I was waiting for sleep to come, and surfed over to the American Checker Federation website. As long-time readers of this blog might remember, I've been tinkering a checkers program together, which I tentatively named "Milhouse" to play checkers. This week's problem challenge was a classic 2 on 3 battle where White is to move and force a draw from the down position:
It's late, and been a full day, so I can't really say that I understand this position. But Milhouse doesn't get tired: when I load the endgame database, it immediately proclaim that the position is a draw. What's more is that it identifies two different lines: their website suggests 23-26 as a drawing move, but 19-15 is also a draw.
Without the endgame database, White thinks it is down a man, but with a 25 ply search can't find the draw. In addition to the two moves listed above, it thinks that 23-18 is also almost as viable. But 23-18 is a dead loss, presumably because it allows Red to king both of its checkers. Even with the database though, Milhouse can't seem to find the win for Red in a 31 ply deep search. This seems like a good test case for future improvements to playing with the database.

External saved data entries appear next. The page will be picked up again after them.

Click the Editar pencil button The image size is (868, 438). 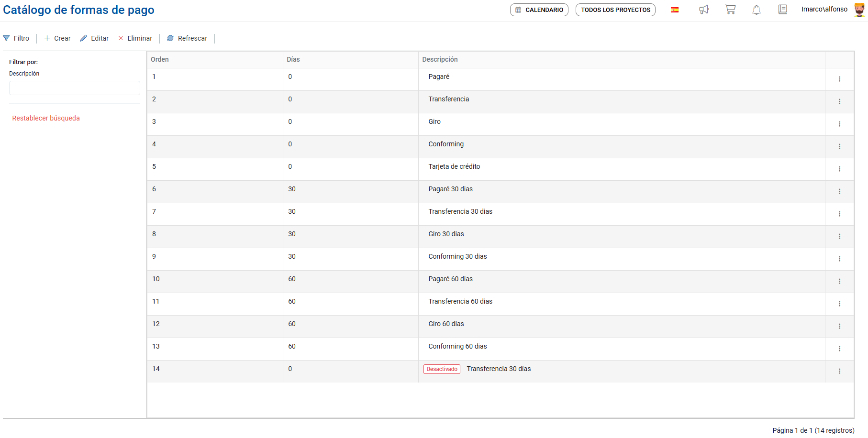click(x=94, y=38)
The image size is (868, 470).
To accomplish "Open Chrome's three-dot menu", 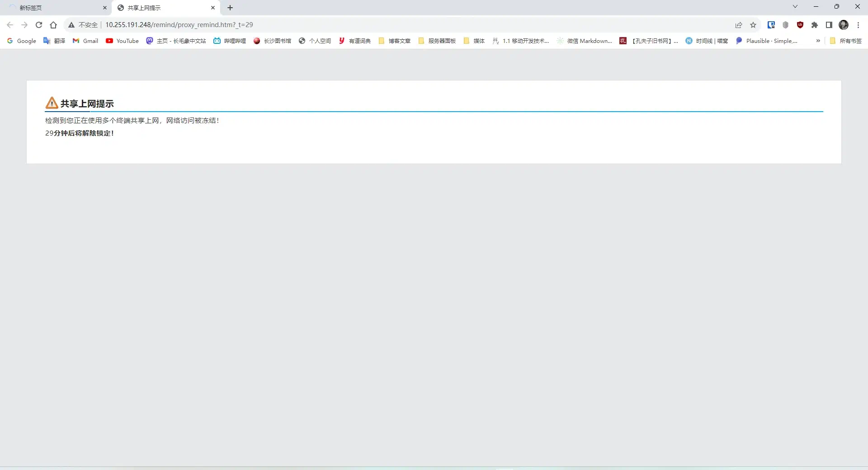I will (858, 25).
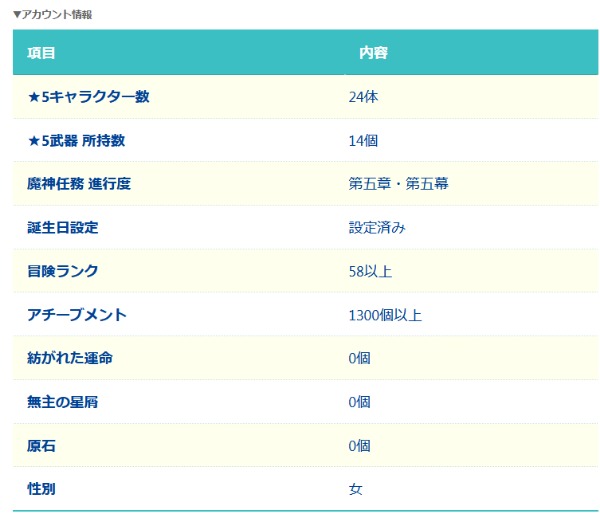Select the 原石 row label

tap(41, 445)
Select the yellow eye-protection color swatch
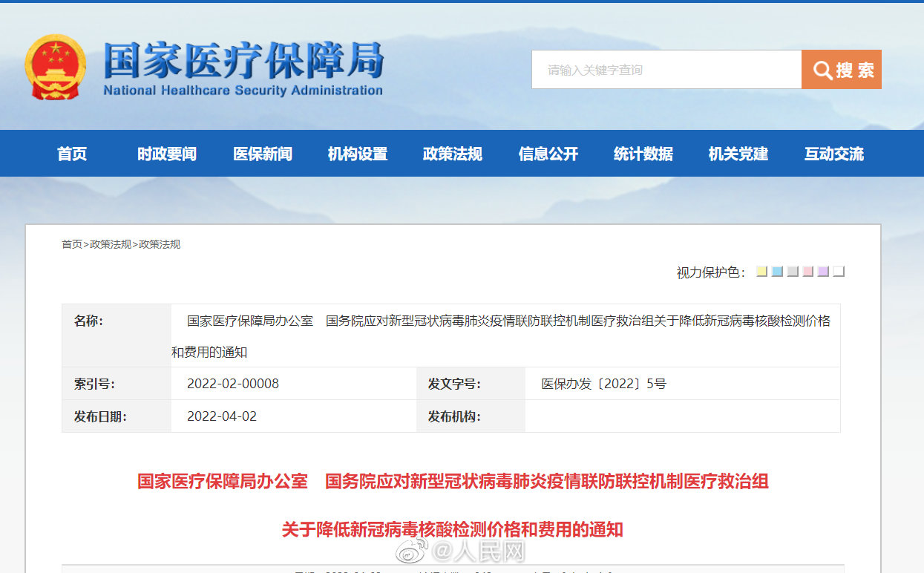This screenshot has height=573, width=924. pyautogui.click(x=761, y=271)
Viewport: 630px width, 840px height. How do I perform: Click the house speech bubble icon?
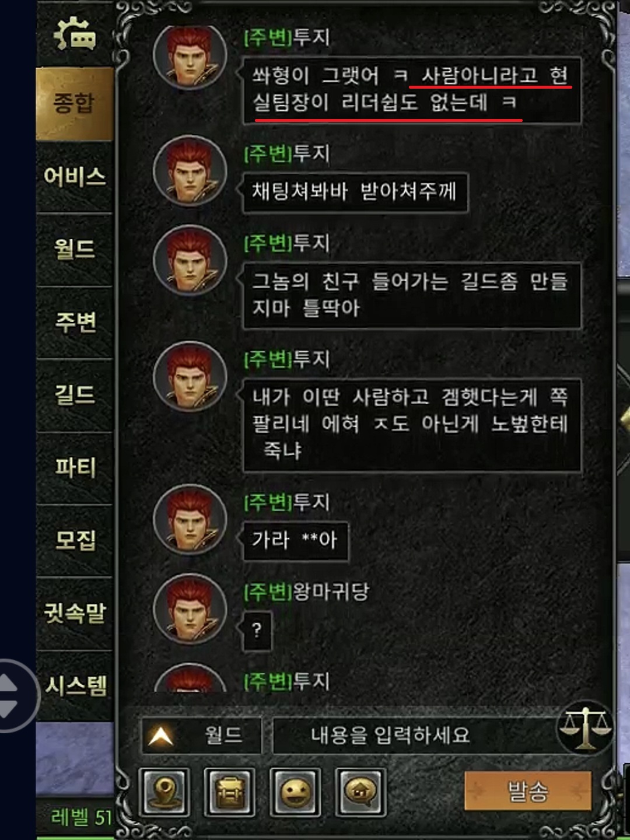(361, 792)
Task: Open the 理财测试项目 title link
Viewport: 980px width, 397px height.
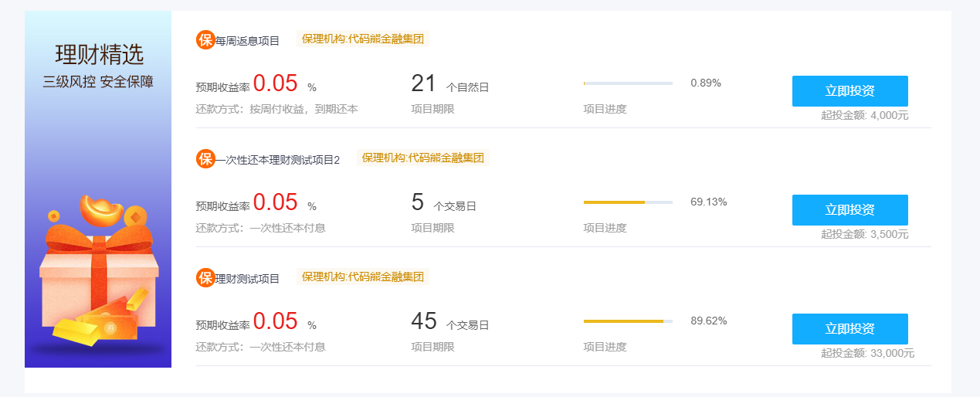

This morning, I woke up and was trying to resolve a problem: why is Milhouse (my checkers program) so slow? The answer didn't seem entirely obvious, so I pondered it some more. I refined it to "why is Milhouse so slow when it accesses the endgame database files?" I think I know why, but unfortunately, it will require some additional thought and work to remedy.
To explain, let me recap what happens. Put in simple terms, Milhouse does an alpha-beta search to some depth. As it is traversing in depth first order, it may realize that certain paths are futile (it can prove that no leaf in the subtree will be the right move regardless of what value it has, even without searching). Eventually, you'll get down to a leaf node, and you'll "evaluate" it (run a simple function which gives a figure of merit). These values get "backed up" through the tree and one of them ultimately wins as the value of the search.
In other words, every time you search, the score that you get is the evaluation of some node on the search frontier.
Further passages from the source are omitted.